The public comment period on the Ohio Department of Medicaid’s 1115 Healthy Ohio waiver request is now open. While the Ohio Academy of Family Physicians has already submitted comments expressing concern that approval of the waiver would increase the number of uninsured and decrease the number of individuals with Medicaid coverage, individual OAFP members can submit comments as well.
The federal comment period ends on Sunday, August 7. Submit your comments directly to the Center for Medicare and Medicaid Services (CMS). There is no formal deadline for CMS to respond to the state for 1115 waiver decisions.
The Ohio General Assembly included a provision in the last state budget that required the Ohio Department of Medicaid (ODM) to seek federal permission to mandate enrollment in a Health Savings Account for every non-disabled adult enrolled in Medicaid. So in keeping with the dictates of the statute, state officials, on July 1, submitted a Section 1115 waiver request to CMS asking federal regulators to allow Ohio to charge premiums to nondisabled, working-age adults on Medicaid who have incomes of less than 138% of the federal poverty level, or about $16,200 a year. If approved, the waiver would affect one million Ohioans by requiring that they establish Health Savings Accounts and pay annually to maintain their Medicaid coverage.
“On behalf of the 4,800 family physician, family medicine resident, and medical student members of the OAFP, I write to express extreme concern with the ODM’s Healthy Ohio Program 1115 Demonstration Waiver application.
As primary care physicians serving on the front lines of patient care in Ohio, we know firsthand that approval of Ohio’s waiver application would be a devastating blow to progress made in providing health care coverage to Ohio’s Medicaid and other low-income populations.

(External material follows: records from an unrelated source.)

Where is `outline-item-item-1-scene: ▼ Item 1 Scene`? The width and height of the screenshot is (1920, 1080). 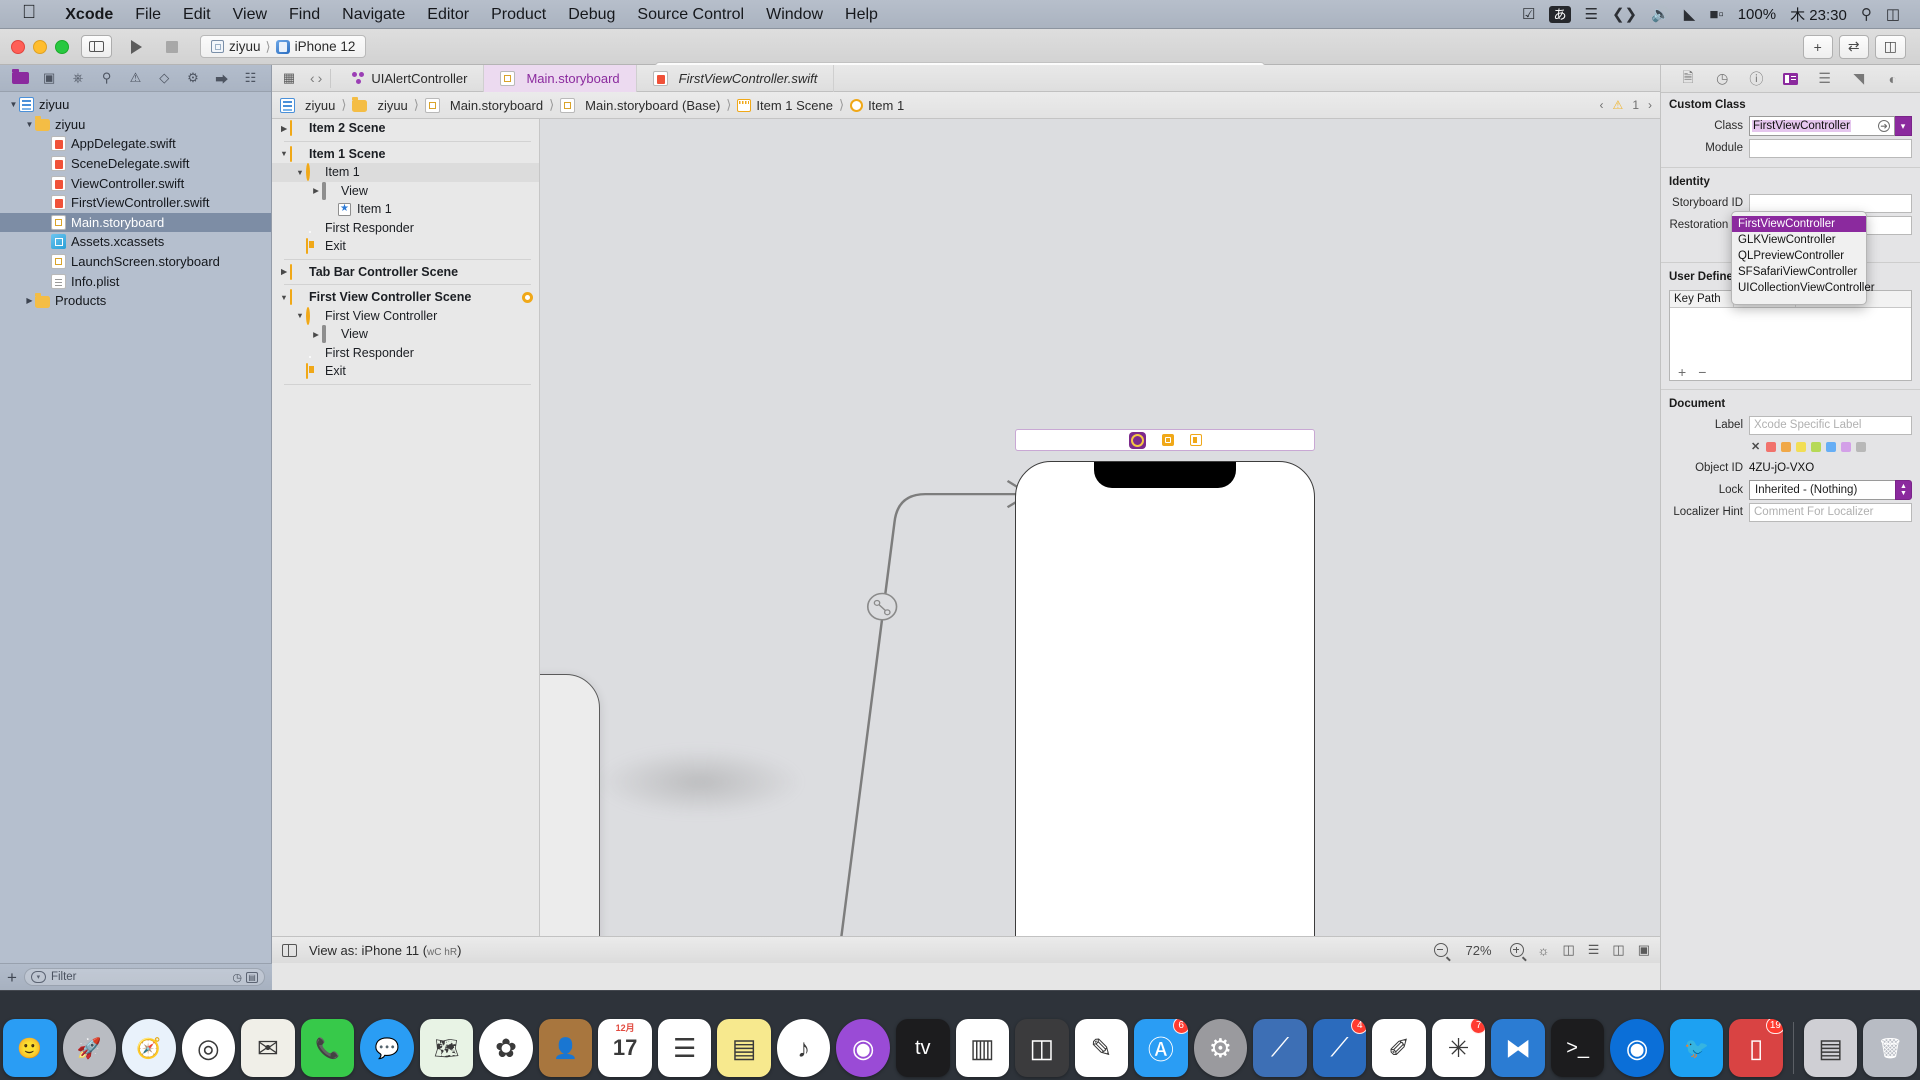
outline-item-item-1-scene: ▼ Item 1 Scene is located at coordinates (406, 154).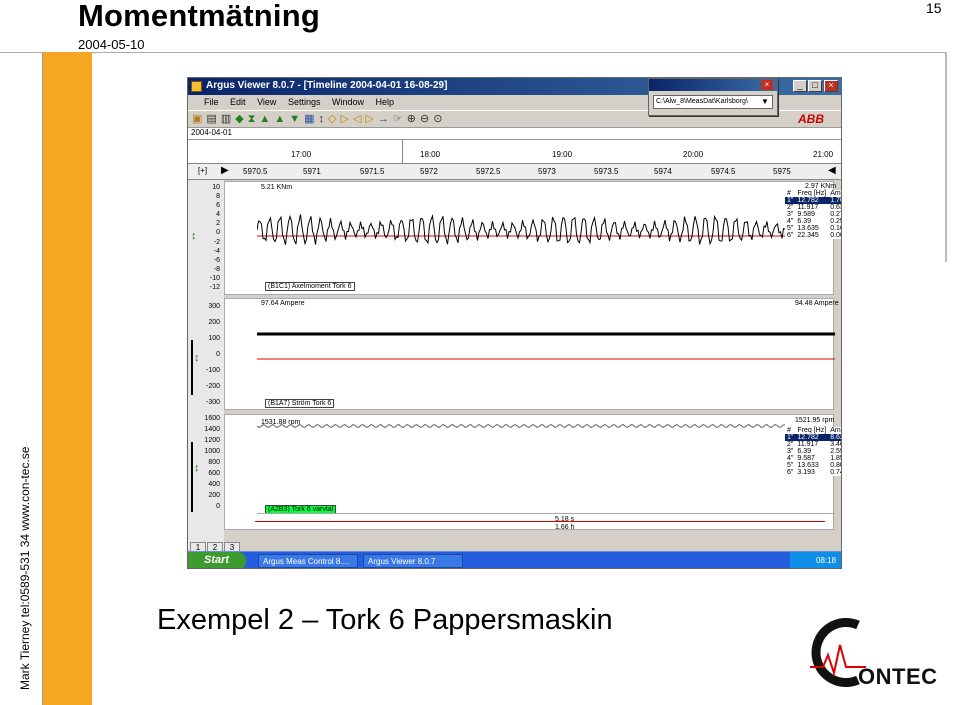 The image size is (960, 705). What do you see at coordinates (836, 214) in the screenshot?
I see `table-cell: 0.271` at bounding box center [836, 214].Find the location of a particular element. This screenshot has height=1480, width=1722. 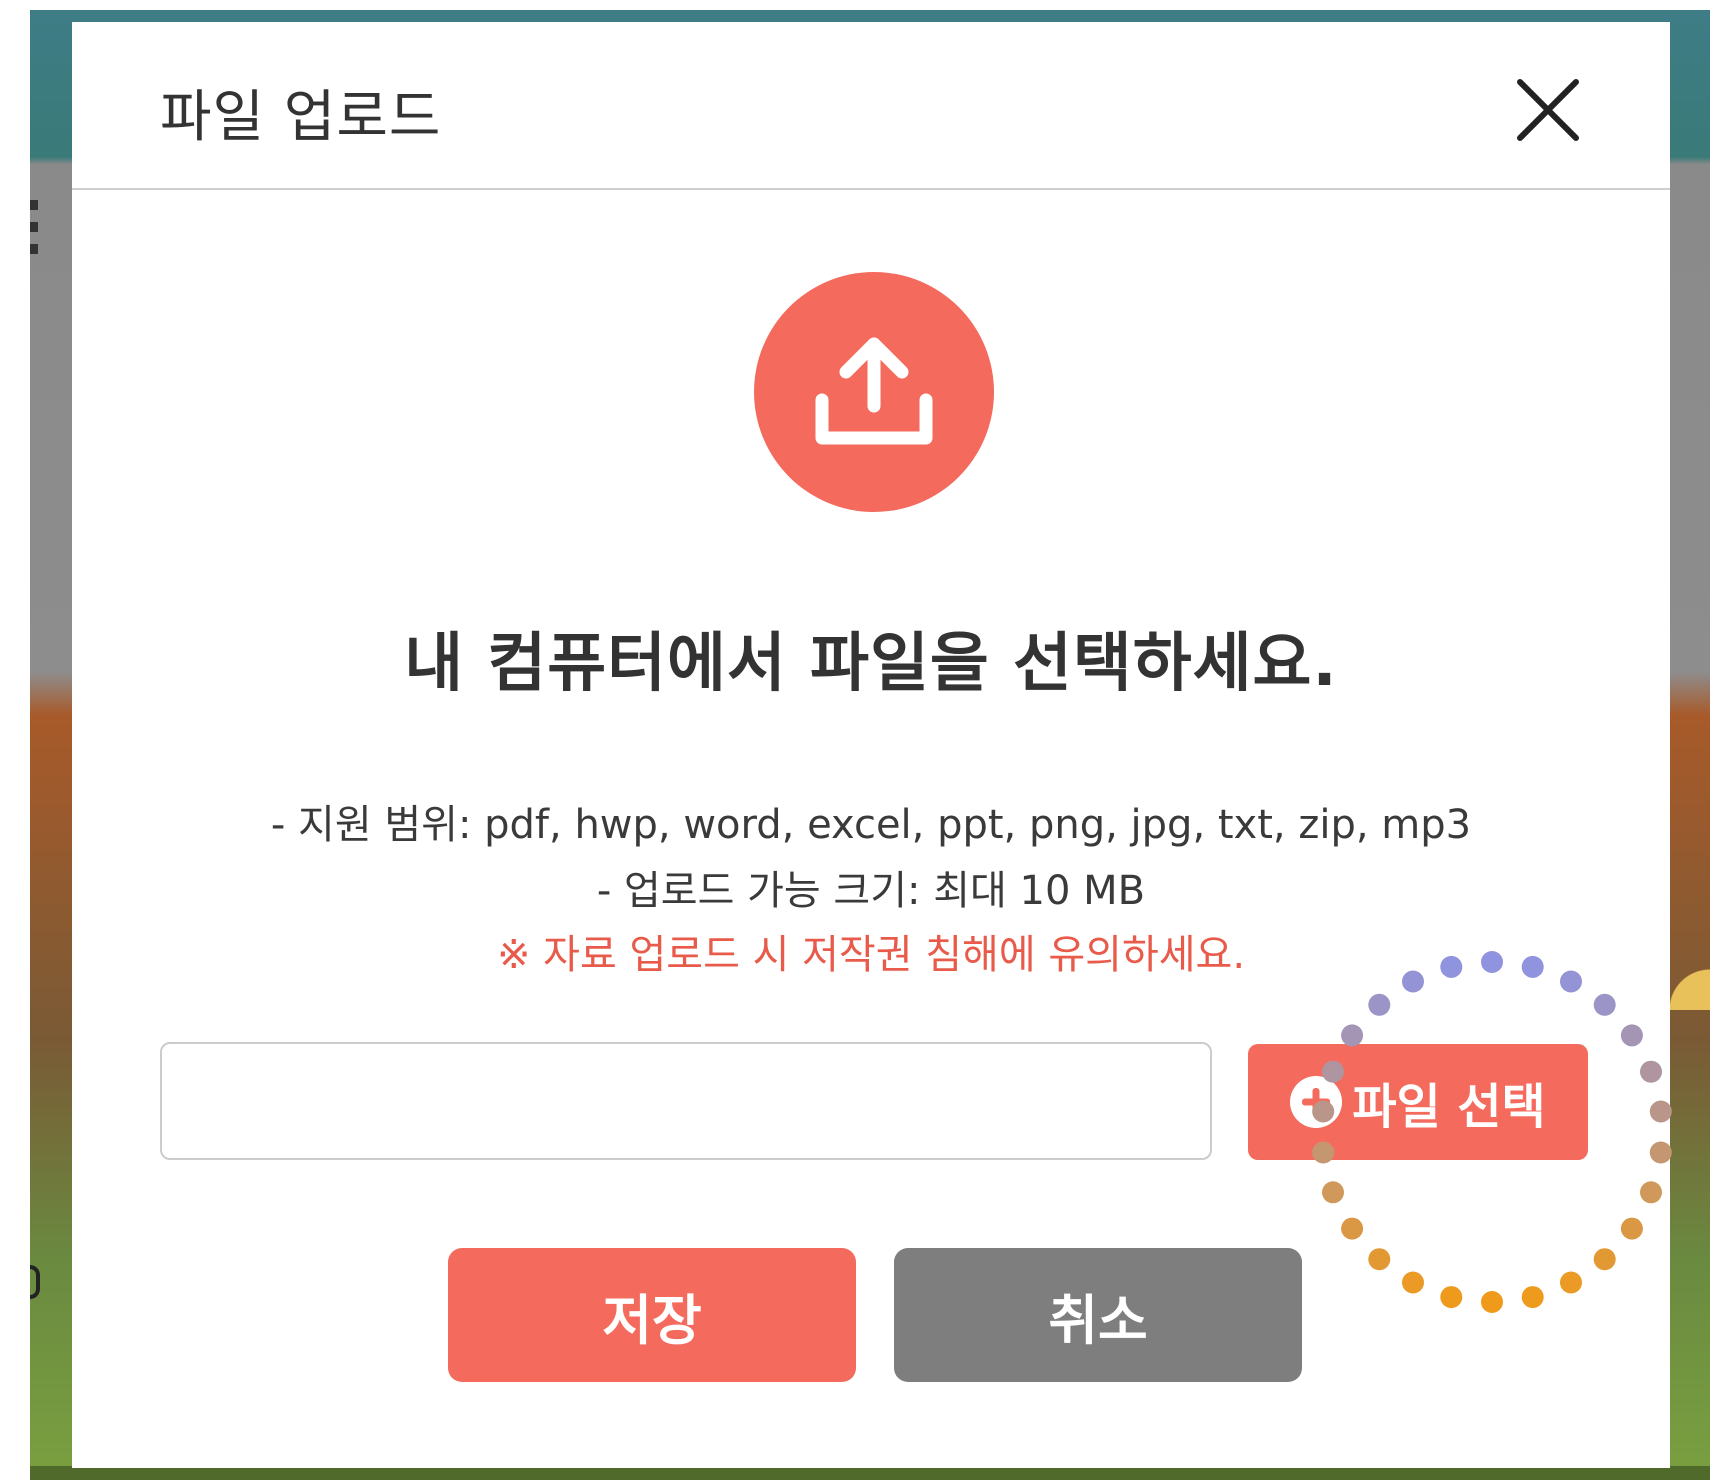

plus-circle-icon is located at coordinates (1316, 1102).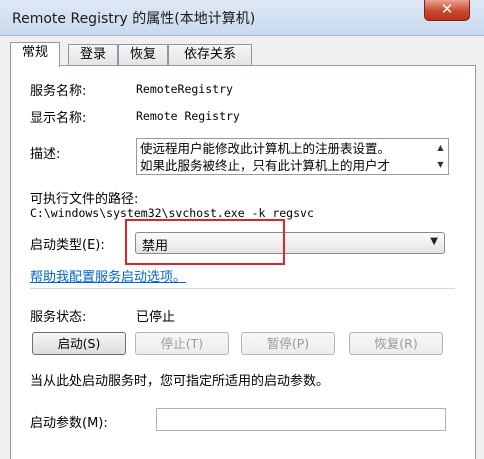  Describe the element at coordinates (301, 420) in the screenshot. I see `start-params-input` at that location.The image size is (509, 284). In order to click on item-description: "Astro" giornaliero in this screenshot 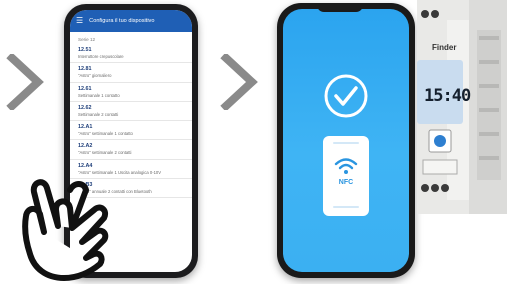, I will do `click(95, 76)`.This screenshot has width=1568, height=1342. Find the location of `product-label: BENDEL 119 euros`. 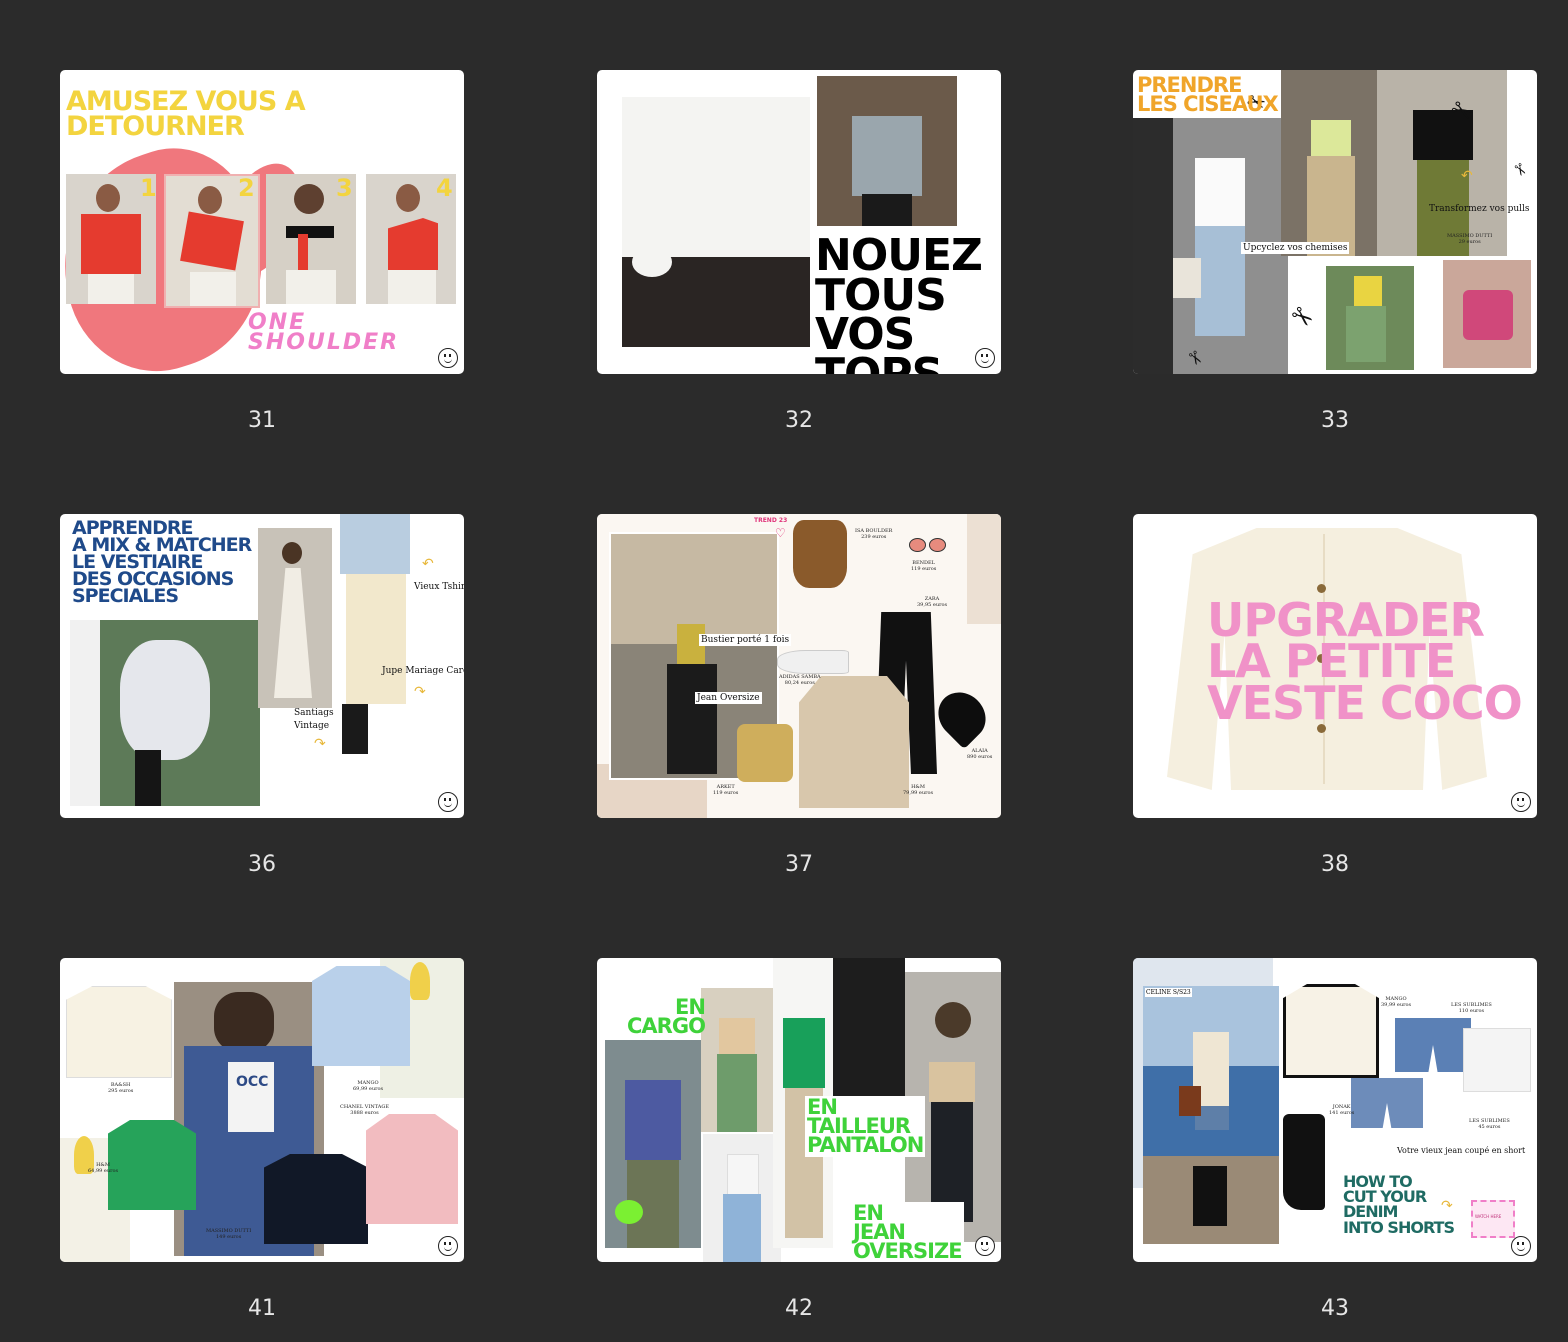

product-label: BENDEL 119 euros is located at coordinates (924, 566).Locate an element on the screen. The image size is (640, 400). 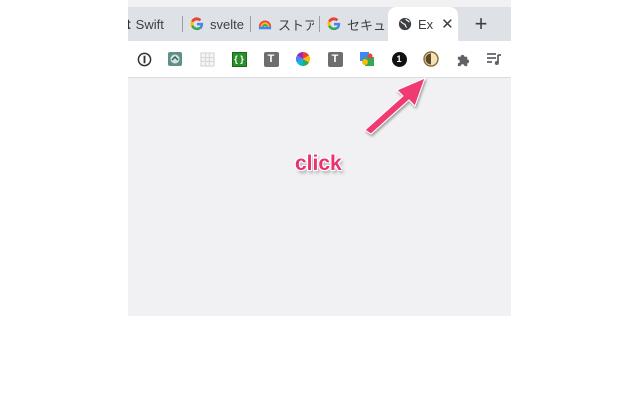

In fact, the Healthy Ohio Waiver, as written, threatens coverage of over one million adult Ohioans who now have coverage – a huge step backward rather than continuation of earlier progress made possible by the Affordable Care Act (ACA) and Medicaid expansion.
Premiums have been a feature of Medicaid’s waiver programs in other states and have consistently resulted in program disenrollment and participation decline. That means people are not getting the health care they need. Research also shows that the cost of administering nominal co-pays or premium payment programs far exceeds the value of the premiums or co-pays collected. Furthermore, Medicaid expansion has improved care by transitioning services from expensive hospital emergency departments to less expensive outpatient settings.
Supporters of the waiver application would have you believe that Ohio’s waiver proposal is very similar to the Indiana waiver that CMS approved. The truth is Ohio’s proposal is far more drastic and harmful as Ohio’s plan locks out all participants (except pregnant women) from basic Medicaid coverage if they are unable to pay premiums. Indiana provides participants with basic Medicaid coverage if they fail to pay premiums as long as they are at or below 100% federal poverty level or if they were unable to pay the premium due to domestic violence, living in a county with a disaster declaration, being medically frail, and other exceptions deemed necessary. Ohio offers none of these exceptions.
The bottom line – the Indiana waiver decreased the number of uninsured individuals and increased the number of individuals with Medicaid coverage. Ohio’s waiver would do the exact opposite – increase the number of uninsured and decrease the number of individuals with Medicaid coverage. This is not the direction we want to head as a state or nation.
Please reject Ohio’s 1115 waiver application for what it is – another way to dismantle the ACA by eliminating Medicaid coverage for those who need it most. This waiver application is a foolhardy attempt to take Ohio back to a point that is even worse than its pre-Medicaid expansion days when large numbers of our most vulnerable populations lacked health care coverage.”